After further investigation, we have determined the root cause of this incident. Following LeadConduit performance issues on the preceding two days, we set about to increase our capacity by adding additional application servers. Because our current hosting provider does not offer the infrastructure that would allow us to scale up quickly in response to increased demand, we had to set the servers up the old fashioned way: by hand. In doing so, we inadvertently misconfigured firewall rules for some of our existing servers. That human error led to those servers becoming unavailable to handle traffic. Reduced capacity caused the same behavior in the application that we had seen the preceding two days.

So what are we doing about it?

  1. We have added additional servers to handle the needs of our growing customer base.
  2. We are moving our entire infrastructure to a cloud provider. This will afford us many advantages over our current host, one of which is the ability to scale up quickly in response to increased demand. This work has begun and will be occurring Q2 through Q4 2020.
  3. We will no longer be relying on servers set up “by hand”. Instead, we will be provisioning via infrastructure as code, and automating application configurations. This marks a turning point in our ability to scale quickly. This is a timely improvement because our applications have never been more popular. We can more quickly provision additional capacity because we no longer have to fuss with the configuration of each individual server manually. Infrastructure as code also gives us control over all changes made in production and reduces mistakes made in the heat of battle. We are making this change as part of our move to the cloud.
  4. We currently have a robust suite of production monitors that notify us when something looks strange in our production environment. This incident, along with the others from the preceding two days identified the need for an additional monitor. That monitor has now been added. If we see this same sort of problem going forward, regardless of the root cause, we expect to be alerted. This allows us to attend to an emerging condition before it causes a problem for our customers.

As always, our most important job in running our services is to ensure that they are highly available and perform their duties in a timely fashion. We feel confident that the above changes will more than address the issues we had with LeadConduit this week. Thank you once again for your patience.

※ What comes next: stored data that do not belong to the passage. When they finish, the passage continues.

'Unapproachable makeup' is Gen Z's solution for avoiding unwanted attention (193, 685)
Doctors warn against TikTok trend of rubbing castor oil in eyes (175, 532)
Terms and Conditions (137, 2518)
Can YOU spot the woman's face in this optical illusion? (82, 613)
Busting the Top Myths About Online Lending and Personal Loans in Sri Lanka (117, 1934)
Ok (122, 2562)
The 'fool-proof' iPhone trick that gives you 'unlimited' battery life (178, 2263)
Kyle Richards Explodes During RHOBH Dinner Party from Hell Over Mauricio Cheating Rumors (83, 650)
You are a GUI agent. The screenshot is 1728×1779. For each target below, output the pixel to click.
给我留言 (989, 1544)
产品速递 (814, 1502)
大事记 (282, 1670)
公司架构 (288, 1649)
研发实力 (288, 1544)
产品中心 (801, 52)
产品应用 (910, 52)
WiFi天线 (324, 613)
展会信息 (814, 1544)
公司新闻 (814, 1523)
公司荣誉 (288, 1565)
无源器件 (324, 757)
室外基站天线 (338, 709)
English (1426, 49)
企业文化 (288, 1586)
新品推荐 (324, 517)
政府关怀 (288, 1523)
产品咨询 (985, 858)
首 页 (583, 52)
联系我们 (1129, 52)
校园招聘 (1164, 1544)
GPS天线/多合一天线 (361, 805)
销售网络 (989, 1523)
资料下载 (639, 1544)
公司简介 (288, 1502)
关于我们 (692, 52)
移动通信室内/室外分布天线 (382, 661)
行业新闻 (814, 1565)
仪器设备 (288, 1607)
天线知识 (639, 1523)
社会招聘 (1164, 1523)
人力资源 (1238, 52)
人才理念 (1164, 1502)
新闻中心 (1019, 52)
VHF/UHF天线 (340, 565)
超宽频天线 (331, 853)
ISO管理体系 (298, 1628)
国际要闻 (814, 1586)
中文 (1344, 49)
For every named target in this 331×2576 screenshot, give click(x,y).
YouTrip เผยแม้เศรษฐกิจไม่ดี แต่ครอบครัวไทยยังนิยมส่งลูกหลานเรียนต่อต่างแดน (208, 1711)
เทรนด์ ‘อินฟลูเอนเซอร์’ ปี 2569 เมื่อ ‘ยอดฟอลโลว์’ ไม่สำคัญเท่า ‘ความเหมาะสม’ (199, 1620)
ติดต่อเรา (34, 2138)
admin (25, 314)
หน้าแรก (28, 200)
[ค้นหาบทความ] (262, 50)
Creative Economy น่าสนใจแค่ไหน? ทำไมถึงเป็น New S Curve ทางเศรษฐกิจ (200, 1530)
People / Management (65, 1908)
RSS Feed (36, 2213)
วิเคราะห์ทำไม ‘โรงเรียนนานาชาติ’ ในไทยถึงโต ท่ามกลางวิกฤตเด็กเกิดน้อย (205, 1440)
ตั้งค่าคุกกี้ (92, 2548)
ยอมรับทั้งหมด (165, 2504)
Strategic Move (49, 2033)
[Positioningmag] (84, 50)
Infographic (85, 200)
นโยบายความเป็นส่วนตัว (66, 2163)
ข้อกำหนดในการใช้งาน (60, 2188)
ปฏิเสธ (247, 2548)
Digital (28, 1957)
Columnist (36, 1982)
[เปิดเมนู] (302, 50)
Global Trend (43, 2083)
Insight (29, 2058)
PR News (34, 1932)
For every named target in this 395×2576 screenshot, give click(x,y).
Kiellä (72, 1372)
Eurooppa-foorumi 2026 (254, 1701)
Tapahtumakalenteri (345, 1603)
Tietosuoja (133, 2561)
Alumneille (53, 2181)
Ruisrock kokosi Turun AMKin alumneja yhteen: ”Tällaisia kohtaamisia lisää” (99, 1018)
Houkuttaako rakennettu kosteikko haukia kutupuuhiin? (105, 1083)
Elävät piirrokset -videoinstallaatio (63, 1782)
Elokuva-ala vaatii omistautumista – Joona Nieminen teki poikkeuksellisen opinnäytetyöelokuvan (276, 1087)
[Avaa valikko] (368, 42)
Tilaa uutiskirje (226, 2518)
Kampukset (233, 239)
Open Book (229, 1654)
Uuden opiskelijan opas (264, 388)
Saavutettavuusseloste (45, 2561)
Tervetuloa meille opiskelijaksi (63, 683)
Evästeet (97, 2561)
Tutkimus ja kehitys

Posted Jun 05, 2020 - 18:30 CDT

Resolved
We have resolved the firewall issue that was causing increased load on the remaining application server cluster members. LeadConduit performance has returned to normal. We will follow up with a post-mortem.
Posted Jun 04, 2020 - 08:35 CDT
Identified
We believe we have identified the root cause of this this incident. There were several application servers in our cluster which had misconfigured firewalls. That condition was causing higher than normal load on the other servers in the cluster. We are still investigating.
Posted Jun 04, 2020 - 08:28 CDT
Investigating
We are investigating slow downs in LeadConduit lead processing.
Posted Jun 04, 2020 - 07:39 CDT
This incident affected: LeadConduit.